■ Excerpts from a dataset:
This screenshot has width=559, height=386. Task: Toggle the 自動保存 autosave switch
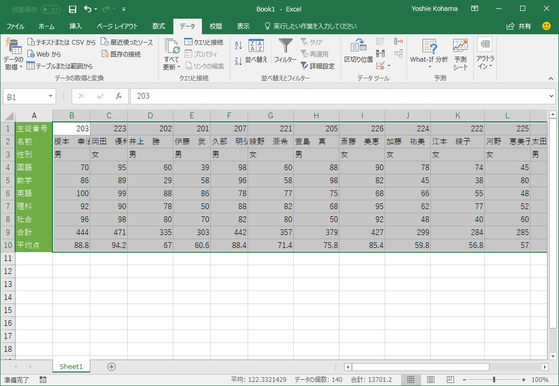[50, 9]
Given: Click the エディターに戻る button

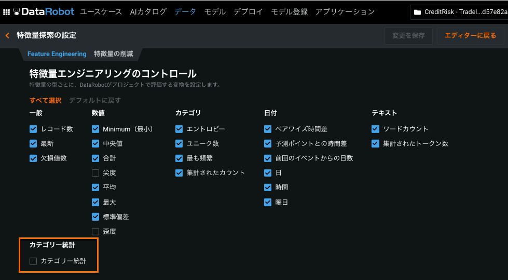Looking at the screenshot, I should point(470,35).
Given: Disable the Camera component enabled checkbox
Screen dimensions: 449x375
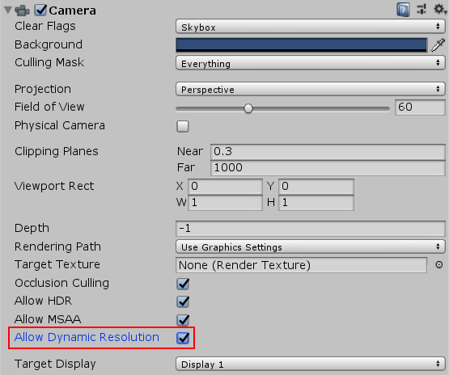Looking at the screenshot, I should point(40,10).
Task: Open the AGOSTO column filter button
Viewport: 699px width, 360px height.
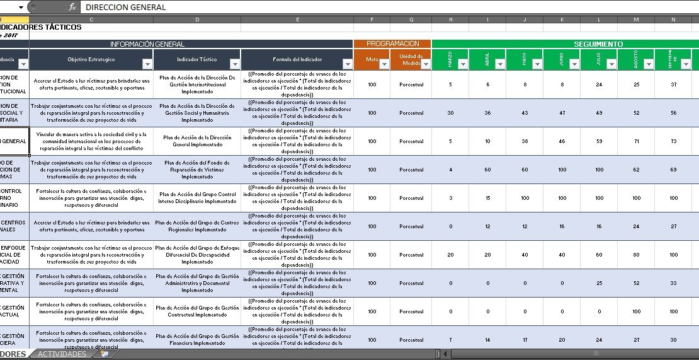Action: pyautogui.click(x=649, y=64)
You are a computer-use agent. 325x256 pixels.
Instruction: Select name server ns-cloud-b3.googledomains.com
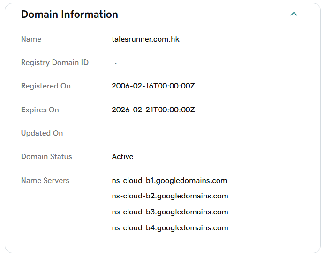[170, 212]
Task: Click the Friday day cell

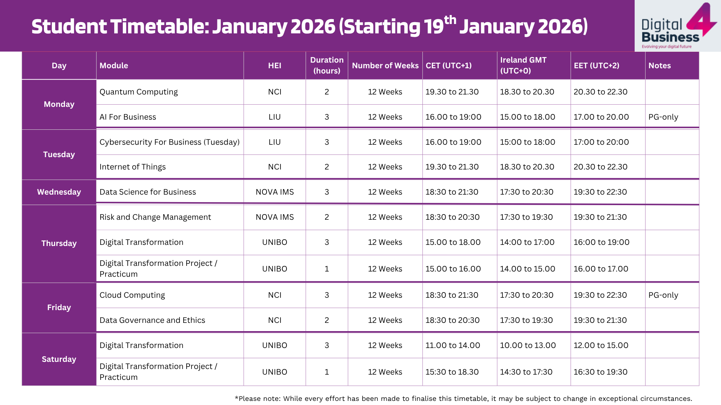Action: pyautogui.click(x=59, y=308)
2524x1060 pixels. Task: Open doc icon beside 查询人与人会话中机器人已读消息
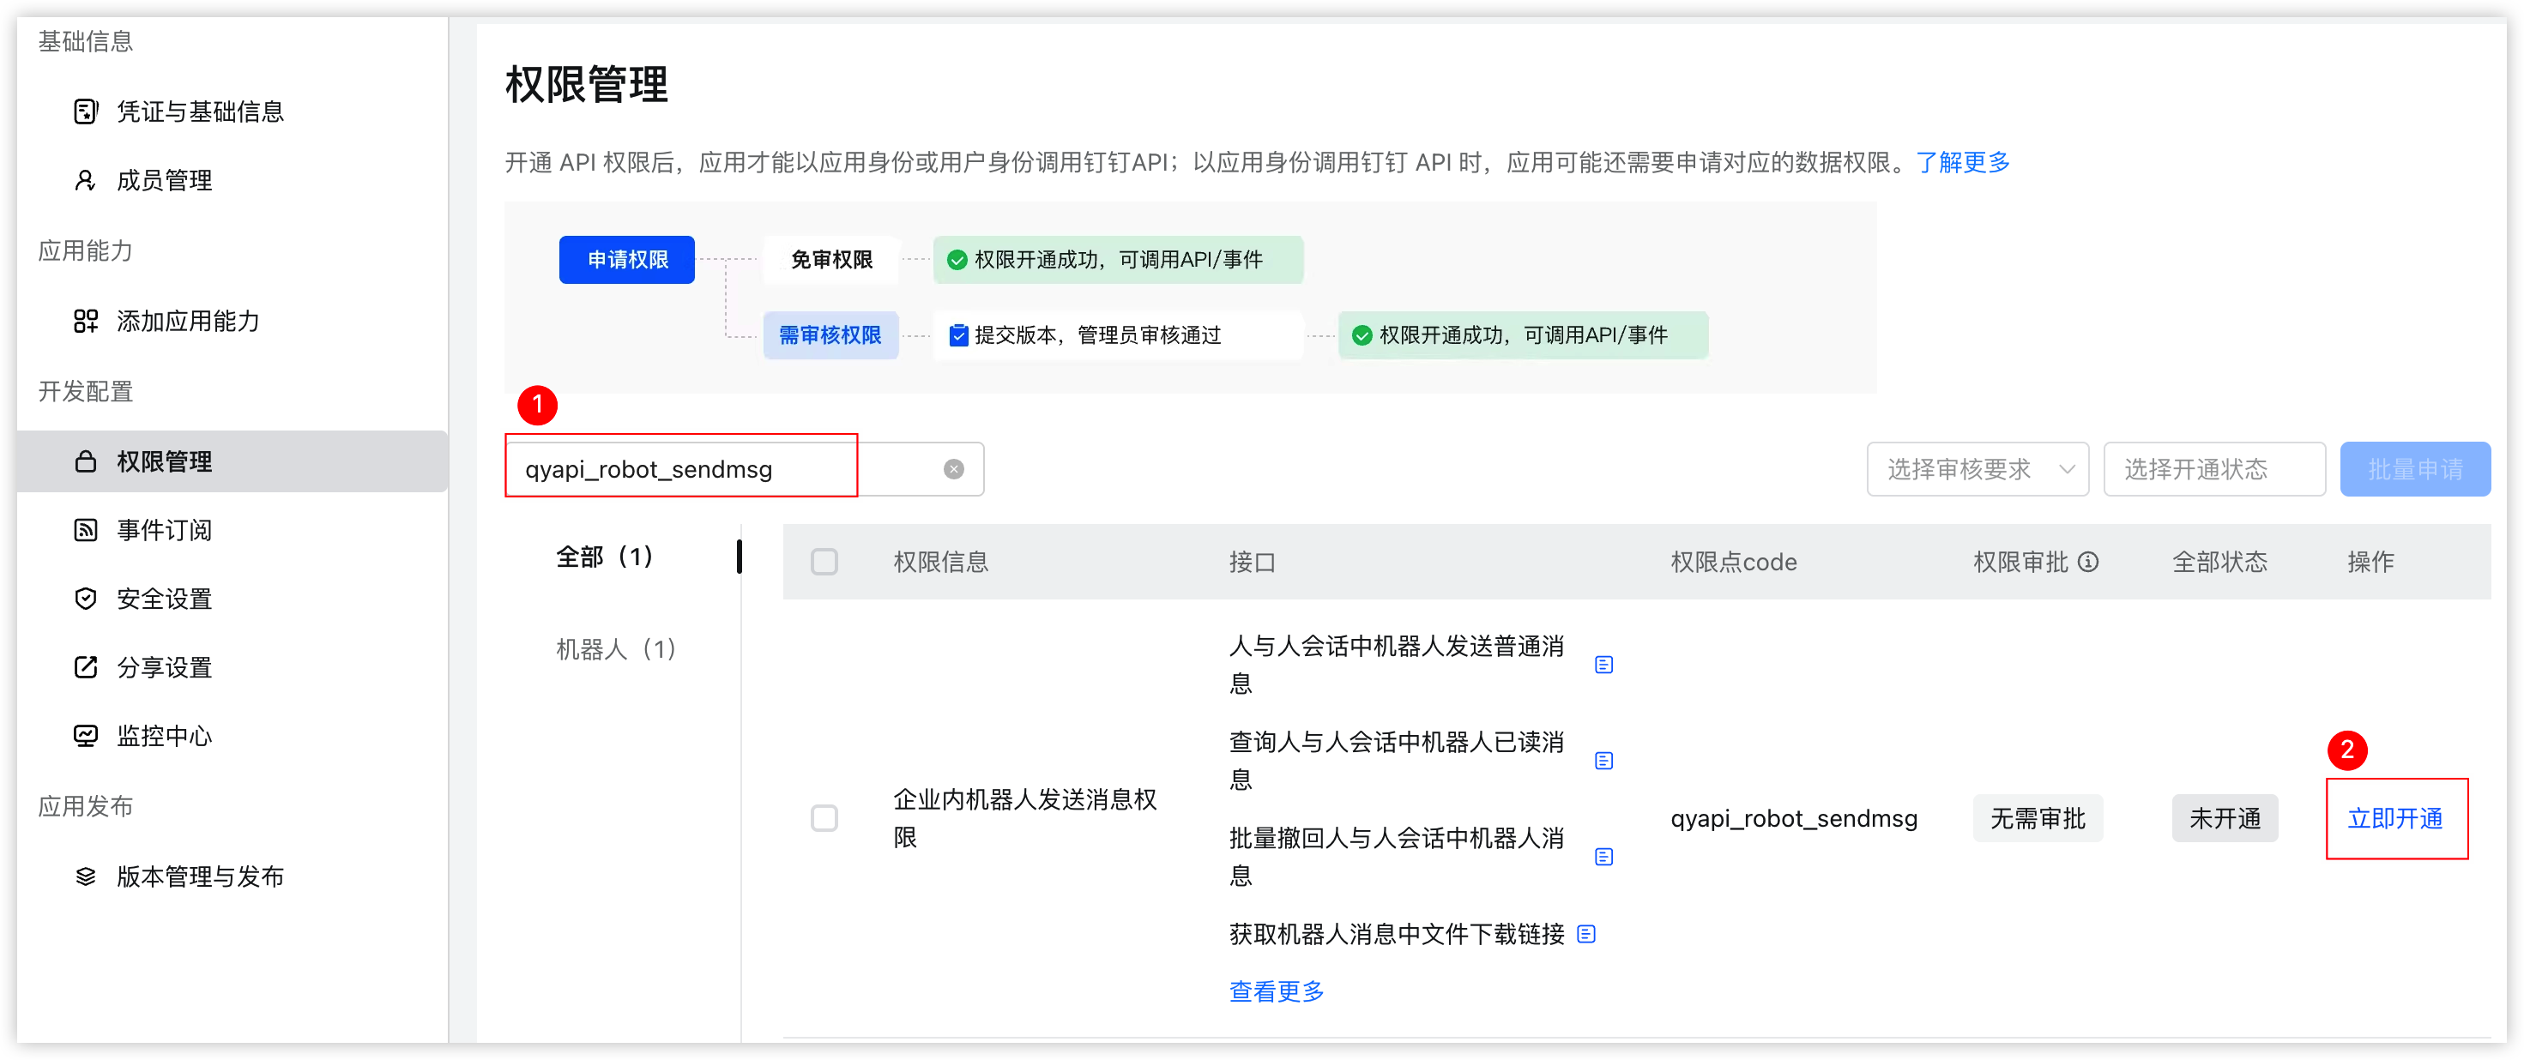coord(1603,761)
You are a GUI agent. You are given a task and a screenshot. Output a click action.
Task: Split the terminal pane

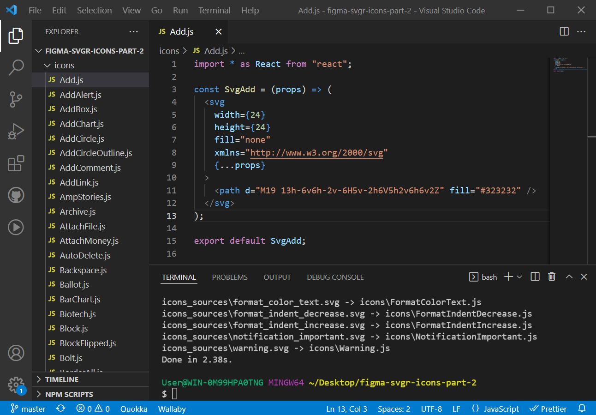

■ TO DO: If a line in the data contains the string "agent", copy it.

■ WRITTEN REPLY:
You are a computer-use agent. 325x256 pixels.
You are a GUI agent. You are given a task and a screenshot. Output a click action.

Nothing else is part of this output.